▶ **Task statement**
Reproduce without changes the lines of the material that run from the line containing "This screenshot has height=560, width=668." through the last line, with both of those lines included.

▶ **Records**
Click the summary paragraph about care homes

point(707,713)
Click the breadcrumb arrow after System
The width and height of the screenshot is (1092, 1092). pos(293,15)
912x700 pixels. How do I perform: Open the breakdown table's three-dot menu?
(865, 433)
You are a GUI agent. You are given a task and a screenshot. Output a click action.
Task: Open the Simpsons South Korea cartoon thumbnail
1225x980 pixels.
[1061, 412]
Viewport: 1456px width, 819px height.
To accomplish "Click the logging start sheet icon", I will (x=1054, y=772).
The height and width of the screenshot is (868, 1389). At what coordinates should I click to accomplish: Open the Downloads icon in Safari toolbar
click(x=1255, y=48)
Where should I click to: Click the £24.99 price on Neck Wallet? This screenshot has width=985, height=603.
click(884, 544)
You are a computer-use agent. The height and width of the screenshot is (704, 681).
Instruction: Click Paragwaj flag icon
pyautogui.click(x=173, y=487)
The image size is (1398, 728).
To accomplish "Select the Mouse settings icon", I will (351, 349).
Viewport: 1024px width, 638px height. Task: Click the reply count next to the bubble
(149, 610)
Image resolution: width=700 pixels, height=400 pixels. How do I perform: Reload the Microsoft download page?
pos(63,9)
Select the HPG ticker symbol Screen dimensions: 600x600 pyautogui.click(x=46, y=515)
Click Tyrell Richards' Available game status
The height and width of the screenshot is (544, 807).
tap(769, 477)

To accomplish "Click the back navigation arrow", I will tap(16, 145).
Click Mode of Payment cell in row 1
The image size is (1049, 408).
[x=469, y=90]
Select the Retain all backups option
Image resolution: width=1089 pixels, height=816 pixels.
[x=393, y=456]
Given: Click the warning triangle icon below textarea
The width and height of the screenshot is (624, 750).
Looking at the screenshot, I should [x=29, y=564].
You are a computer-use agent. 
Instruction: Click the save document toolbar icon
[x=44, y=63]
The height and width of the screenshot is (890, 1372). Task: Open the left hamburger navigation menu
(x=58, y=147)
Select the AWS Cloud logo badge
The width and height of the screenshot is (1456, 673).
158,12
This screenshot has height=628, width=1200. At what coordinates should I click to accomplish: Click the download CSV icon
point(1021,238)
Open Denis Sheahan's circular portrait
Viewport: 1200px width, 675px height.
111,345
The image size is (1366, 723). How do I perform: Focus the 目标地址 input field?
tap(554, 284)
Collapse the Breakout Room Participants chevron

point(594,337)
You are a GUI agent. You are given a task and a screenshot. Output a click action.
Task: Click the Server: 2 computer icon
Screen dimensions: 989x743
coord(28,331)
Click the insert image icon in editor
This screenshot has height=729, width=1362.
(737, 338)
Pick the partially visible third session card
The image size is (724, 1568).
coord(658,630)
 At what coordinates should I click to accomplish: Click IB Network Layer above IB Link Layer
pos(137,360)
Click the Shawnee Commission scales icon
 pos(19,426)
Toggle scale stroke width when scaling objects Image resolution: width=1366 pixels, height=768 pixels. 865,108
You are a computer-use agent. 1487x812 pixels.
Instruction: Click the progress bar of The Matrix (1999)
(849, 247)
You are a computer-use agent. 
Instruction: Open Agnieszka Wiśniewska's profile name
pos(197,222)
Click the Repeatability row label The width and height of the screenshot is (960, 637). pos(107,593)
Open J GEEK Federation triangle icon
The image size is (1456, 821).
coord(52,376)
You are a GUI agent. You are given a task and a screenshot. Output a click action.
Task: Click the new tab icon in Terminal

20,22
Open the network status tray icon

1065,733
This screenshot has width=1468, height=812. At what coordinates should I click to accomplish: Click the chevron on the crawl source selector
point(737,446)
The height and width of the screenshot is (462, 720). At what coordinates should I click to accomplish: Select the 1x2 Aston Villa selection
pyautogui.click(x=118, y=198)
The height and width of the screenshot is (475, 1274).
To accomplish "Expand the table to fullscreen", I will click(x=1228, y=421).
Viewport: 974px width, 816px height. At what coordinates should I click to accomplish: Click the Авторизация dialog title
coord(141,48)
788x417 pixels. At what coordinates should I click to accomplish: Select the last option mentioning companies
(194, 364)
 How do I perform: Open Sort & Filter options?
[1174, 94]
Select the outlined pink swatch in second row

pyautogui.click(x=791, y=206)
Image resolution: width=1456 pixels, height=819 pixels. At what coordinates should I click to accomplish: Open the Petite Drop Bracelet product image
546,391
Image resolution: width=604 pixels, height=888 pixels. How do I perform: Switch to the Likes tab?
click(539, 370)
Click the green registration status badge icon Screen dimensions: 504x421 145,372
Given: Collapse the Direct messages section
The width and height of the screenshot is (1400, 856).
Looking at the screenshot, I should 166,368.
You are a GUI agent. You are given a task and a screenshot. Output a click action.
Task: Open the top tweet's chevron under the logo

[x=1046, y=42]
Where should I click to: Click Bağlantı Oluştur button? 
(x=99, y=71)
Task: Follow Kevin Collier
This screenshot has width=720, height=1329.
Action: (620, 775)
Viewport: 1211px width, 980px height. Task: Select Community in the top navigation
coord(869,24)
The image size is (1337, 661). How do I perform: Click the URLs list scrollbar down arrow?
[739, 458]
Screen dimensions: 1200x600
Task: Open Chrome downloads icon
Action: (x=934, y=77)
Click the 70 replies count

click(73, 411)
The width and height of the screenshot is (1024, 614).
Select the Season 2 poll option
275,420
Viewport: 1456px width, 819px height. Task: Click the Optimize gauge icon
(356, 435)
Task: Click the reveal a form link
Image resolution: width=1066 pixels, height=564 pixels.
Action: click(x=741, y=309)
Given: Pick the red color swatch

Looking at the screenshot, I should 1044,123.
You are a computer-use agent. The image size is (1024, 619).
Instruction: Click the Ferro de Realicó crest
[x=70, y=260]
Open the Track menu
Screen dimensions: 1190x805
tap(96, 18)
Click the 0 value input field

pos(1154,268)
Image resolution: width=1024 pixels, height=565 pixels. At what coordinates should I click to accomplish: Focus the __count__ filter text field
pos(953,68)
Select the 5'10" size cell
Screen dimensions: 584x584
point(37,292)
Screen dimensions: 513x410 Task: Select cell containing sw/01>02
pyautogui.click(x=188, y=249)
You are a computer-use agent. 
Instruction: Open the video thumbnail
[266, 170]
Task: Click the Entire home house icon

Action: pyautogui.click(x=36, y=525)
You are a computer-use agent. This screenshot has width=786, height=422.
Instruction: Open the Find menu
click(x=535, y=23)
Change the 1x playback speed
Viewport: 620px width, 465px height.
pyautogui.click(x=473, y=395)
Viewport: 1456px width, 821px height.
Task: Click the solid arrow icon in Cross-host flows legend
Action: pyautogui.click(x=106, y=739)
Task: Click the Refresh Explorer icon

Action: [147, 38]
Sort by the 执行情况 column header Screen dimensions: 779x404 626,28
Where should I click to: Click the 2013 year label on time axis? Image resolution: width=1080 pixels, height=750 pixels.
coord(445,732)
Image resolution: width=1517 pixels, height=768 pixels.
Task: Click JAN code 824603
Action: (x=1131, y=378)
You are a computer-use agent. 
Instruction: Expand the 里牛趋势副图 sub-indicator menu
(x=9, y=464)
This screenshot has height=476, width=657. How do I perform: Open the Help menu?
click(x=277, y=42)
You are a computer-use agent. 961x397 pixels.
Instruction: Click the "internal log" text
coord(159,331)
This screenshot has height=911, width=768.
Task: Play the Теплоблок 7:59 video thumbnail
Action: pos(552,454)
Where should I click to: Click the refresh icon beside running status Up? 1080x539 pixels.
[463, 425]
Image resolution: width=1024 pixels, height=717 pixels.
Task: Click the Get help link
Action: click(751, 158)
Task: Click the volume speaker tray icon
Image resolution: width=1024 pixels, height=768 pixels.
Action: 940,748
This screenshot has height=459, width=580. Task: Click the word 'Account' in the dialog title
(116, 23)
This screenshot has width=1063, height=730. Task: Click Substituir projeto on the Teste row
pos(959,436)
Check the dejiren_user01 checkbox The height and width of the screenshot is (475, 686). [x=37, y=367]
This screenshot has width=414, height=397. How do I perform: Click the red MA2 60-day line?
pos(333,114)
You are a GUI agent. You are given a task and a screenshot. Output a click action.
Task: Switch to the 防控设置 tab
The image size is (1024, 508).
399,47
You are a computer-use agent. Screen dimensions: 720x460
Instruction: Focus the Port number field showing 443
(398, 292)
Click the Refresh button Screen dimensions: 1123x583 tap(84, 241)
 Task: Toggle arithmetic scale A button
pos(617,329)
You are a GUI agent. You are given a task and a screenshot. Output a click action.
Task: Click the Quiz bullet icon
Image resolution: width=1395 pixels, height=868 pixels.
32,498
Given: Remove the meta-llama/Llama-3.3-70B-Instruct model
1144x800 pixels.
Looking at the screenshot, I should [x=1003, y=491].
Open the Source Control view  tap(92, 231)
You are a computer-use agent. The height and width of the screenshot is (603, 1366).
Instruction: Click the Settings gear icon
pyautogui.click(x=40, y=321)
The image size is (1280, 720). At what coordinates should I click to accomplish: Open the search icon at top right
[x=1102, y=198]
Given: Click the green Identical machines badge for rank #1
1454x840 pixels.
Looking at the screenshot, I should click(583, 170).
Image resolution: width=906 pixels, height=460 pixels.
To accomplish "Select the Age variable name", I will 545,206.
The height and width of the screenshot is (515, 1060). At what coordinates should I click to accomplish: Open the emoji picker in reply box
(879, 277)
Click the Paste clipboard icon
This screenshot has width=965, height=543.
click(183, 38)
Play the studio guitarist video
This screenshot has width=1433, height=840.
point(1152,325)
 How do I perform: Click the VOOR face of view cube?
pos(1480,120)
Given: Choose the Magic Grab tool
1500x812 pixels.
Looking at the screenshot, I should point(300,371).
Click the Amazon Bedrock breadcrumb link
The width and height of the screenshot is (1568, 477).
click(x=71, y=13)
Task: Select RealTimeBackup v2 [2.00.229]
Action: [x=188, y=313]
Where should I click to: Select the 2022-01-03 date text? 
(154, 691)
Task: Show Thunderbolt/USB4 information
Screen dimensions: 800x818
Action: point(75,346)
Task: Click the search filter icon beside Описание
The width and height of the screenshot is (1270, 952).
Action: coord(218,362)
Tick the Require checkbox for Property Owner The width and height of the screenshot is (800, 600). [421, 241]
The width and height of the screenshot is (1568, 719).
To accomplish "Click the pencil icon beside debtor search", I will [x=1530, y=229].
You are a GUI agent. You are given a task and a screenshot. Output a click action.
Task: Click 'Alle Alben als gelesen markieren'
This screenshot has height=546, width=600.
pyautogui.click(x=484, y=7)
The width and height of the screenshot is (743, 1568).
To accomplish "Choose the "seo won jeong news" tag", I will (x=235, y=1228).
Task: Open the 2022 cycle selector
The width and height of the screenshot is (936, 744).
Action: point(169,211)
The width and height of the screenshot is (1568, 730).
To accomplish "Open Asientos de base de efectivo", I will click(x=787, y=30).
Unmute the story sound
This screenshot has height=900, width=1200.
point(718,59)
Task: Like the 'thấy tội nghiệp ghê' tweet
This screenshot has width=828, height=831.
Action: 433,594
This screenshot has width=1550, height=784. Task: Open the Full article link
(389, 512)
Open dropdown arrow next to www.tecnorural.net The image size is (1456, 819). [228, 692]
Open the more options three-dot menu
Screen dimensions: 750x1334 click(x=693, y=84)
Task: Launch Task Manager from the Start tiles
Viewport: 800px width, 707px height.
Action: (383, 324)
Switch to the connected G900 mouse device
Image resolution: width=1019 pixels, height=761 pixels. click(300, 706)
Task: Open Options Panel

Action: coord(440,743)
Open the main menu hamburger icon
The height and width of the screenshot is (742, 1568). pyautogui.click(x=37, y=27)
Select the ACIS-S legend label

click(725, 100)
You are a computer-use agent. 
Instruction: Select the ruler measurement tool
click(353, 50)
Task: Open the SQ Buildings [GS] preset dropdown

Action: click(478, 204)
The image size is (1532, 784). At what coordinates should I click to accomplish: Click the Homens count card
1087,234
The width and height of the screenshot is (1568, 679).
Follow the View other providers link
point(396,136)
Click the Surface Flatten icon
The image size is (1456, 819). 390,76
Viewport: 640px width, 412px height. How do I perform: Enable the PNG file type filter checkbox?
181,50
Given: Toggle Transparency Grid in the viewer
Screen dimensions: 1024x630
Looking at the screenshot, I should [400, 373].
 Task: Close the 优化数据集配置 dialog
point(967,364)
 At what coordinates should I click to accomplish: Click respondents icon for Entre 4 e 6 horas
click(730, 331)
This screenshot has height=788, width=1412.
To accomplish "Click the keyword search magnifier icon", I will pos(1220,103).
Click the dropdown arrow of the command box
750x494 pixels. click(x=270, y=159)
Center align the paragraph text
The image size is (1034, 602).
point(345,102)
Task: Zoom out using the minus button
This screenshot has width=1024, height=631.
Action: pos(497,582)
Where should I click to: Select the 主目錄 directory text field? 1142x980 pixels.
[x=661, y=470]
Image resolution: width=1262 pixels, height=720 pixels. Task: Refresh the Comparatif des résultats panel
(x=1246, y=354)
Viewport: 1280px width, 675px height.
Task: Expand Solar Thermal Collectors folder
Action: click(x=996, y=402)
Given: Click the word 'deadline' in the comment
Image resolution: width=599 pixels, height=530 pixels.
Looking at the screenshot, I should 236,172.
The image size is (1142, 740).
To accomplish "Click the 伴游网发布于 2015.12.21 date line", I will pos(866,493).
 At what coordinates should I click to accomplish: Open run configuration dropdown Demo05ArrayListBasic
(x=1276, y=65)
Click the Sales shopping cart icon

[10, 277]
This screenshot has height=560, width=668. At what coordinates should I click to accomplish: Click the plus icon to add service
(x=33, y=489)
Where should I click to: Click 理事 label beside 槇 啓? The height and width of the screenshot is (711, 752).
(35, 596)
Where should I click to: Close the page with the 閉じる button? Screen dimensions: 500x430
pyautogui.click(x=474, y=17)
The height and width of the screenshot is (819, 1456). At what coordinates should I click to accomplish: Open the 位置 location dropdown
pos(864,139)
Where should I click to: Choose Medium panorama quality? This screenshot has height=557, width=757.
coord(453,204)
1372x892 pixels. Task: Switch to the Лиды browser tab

▶ **Full answer**
This screenshot has height=560, width=668. At what coordinates should I click to accomplish: Click the plus icon to add service
(x=33, y=489)
Where should I click to: Click 理事 label beside 槇 啓? The height and width of the screenshot is (711, 752).
(35, 596)
Where should I click to: Close the page with the 閉じる button? Screen dimensions: 500x430
pyautogui.click(x=474, y=17)
The height and width of the screenshot is (819, 1456). At what coordinates should I click to accomplish: Open the 位置 location dropdown
pos(864,139)
Where should I click to: Choose Medium panorama quality? This screenshot has height=557, width=757.
coord(453,204)
1372x892 pixels. Task: Switch to the Лиды browser tab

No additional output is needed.